According to the blog, supply chain focuses on four core areas (Artifact, Metadata, Attestations, Policies)
Automation and Tooling
Identify security issues early in the software open lifecycle aligning with the shift left approach, meaning the more security related issues you identify towards the later part of the the cycle.The more costly and time consuming they become to fix addressing vulnerabilites early reduces rick streamlines development, ensures a smoother delivery process. So, we embed security practices into the early stages of development , teams can proactively prevent issues
WE want to establish clear policies that developers can follow such as disallowing high security vulnerabilites with available fixes, enforcing non route container images, using only approved base image.One of the tools to be used during the developed p[hase is Google’s OSS Fuzz. This helps identify bugs and vulnerabilites in open source software by performing extensive automated fuzz testing.
Also tool like, Snyk Code extension allows you to analyze your code open source dependencies and infrastructure as code.
fabric8 by Read Hat , integrates seamlessly with VS code to help enforce security and compliance right form your development environment.
Also we have tools like KubeLinter too.
After than in the Distribute phase , we build the pipelines and push them to container registry.
So, we build pipelines and then we do the quality test (app tests), then we want to ensure that the manifest files created are secure and compliant to our policies. Then we want to make sure that the registries/images are scanned for a vulnerability (security checks).
So, we are done with container manifest file checks (container manifest) , the container image is built then we do the vulnerability testing against the image (security tests), prior to pushing to container registry, we do the digital signing.
Now in the deploy phase, we have to do some pre flight checks, use observability checks and investigation using these tools.
In the runtime phase, we do manage the orchestration, service mesh, storage tool and access
So, this is how overall various tools can help us maintain the system
So, overall, we can know if we have any vulnerability on the develop phase using tools like oss-fuzz, snyk code , fabric8, KubeLInter.

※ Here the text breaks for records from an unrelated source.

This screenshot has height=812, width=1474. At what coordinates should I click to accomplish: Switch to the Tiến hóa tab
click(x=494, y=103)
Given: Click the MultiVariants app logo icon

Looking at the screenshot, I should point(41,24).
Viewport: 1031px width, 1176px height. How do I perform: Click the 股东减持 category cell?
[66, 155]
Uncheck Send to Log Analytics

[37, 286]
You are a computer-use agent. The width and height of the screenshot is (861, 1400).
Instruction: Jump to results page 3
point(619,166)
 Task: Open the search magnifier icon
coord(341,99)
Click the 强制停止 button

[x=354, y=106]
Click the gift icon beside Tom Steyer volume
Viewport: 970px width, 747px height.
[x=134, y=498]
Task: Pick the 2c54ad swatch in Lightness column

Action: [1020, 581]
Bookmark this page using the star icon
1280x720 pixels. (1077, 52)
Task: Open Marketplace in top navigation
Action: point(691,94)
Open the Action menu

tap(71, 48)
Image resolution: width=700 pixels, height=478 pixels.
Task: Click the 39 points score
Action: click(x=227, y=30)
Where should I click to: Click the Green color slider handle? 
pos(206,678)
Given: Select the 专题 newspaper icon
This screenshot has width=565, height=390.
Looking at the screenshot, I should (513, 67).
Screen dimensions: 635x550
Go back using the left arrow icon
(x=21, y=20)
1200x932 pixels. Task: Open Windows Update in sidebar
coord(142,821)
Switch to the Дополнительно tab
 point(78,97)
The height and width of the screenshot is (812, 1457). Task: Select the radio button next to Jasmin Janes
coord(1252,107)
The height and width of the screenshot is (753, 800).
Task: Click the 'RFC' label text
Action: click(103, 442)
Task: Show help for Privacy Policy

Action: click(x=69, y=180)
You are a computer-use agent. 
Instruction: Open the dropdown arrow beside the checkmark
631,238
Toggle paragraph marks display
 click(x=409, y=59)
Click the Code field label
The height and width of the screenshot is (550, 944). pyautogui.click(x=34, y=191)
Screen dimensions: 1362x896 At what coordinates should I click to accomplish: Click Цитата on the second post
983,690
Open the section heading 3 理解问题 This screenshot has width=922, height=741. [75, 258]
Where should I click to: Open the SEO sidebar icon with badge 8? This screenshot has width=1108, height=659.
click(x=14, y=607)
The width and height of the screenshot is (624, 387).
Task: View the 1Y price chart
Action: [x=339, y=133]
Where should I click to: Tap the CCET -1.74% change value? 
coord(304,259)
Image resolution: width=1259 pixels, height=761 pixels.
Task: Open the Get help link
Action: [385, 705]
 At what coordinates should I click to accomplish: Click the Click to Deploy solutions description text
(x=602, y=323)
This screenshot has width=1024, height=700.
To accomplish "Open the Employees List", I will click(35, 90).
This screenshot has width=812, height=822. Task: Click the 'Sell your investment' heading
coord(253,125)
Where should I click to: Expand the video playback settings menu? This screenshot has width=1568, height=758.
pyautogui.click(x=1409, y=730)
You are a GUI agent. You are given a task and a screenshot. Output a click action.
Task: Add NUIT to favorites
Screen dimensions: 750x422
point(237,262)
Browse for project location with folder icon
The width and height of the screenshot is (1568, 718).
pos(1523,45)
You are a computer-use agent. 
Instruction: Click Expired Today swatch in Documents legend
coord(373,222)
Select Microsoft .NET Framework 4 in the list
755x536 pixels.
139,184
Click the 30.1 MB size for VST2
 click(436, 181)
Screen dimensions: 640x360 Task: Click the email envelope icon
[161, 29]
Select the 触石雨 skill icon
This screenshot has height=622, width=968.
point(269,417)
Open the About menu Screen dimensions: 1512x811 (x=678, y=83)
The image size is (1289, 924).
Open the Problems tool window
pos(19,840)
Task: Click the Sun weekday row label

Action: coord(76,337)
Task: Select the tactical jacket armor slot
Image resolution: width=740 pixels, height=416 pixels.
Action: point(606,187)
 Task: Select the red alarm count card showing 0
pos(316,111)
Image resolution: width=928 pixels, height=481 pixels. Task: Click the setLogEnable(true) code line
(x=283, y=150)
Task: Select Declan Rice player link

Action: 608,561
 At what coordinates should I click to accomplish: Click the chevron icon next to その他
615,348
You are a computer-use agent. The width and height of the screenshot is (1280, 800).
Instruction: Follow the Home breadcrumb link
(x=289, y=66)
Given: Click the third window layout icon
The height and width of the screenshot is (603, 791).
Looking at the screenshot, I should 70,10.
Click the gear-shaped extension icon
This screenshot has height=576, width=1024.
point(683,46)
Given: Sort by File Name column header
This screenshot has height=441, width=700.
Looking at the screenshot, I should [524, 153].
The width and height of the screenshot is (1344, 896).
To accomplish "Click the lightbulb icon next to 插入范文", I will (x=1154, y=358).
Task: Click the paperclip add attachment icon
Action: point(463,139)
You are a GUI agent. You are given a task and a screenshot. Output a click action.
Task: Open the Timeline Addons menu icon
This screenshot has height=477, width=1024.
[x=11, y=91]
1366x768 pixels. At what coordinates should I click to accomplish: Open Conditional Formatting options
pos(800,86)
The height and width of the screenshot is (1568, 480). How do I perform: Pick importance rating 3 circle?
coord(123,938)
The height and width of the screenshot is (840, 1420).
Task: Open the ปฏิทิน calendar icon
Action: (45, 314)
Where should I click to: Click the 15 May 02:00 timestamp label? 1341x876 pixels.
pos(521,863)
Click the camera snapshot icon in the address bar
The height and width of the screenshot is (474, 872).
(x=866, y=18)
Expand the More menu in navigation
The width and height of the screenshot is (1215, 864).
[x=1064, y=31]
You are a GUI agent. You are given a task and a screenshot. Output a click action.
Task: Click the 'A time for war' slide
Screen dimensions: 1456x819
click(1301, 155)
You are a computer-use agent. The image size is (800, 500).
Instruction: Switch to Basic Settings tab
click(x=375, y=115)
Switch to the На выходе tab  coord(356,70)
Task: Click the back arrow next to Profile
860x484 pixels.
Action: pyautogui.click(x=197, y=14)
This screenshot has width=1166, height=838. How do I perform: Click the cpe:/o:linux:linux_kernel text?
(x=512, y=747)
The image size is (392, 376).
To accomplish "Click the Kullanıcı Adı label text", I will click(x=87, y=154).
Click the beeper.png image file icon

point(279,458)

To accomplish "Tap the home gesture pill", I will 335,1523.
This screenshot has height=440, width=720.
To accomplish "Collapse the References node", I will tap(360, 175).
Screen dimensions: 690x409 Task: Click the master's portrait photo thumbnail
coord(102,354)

Then on the Distribute phase, we build pipeline using ArgoCD, FluxCD etc, then test that using App tests, then check the container manifest using terrascan, Kubesec, Do the security tests using Trivy, Clair etc. Finally we do the signing using sigstore etc, and push the image to container registry.
Then on the Deploy phase, we do pre-flight checks, ensure observability, investigation. Finally on the Runtime, we manage orchestration, Service mesh, Storage and Access.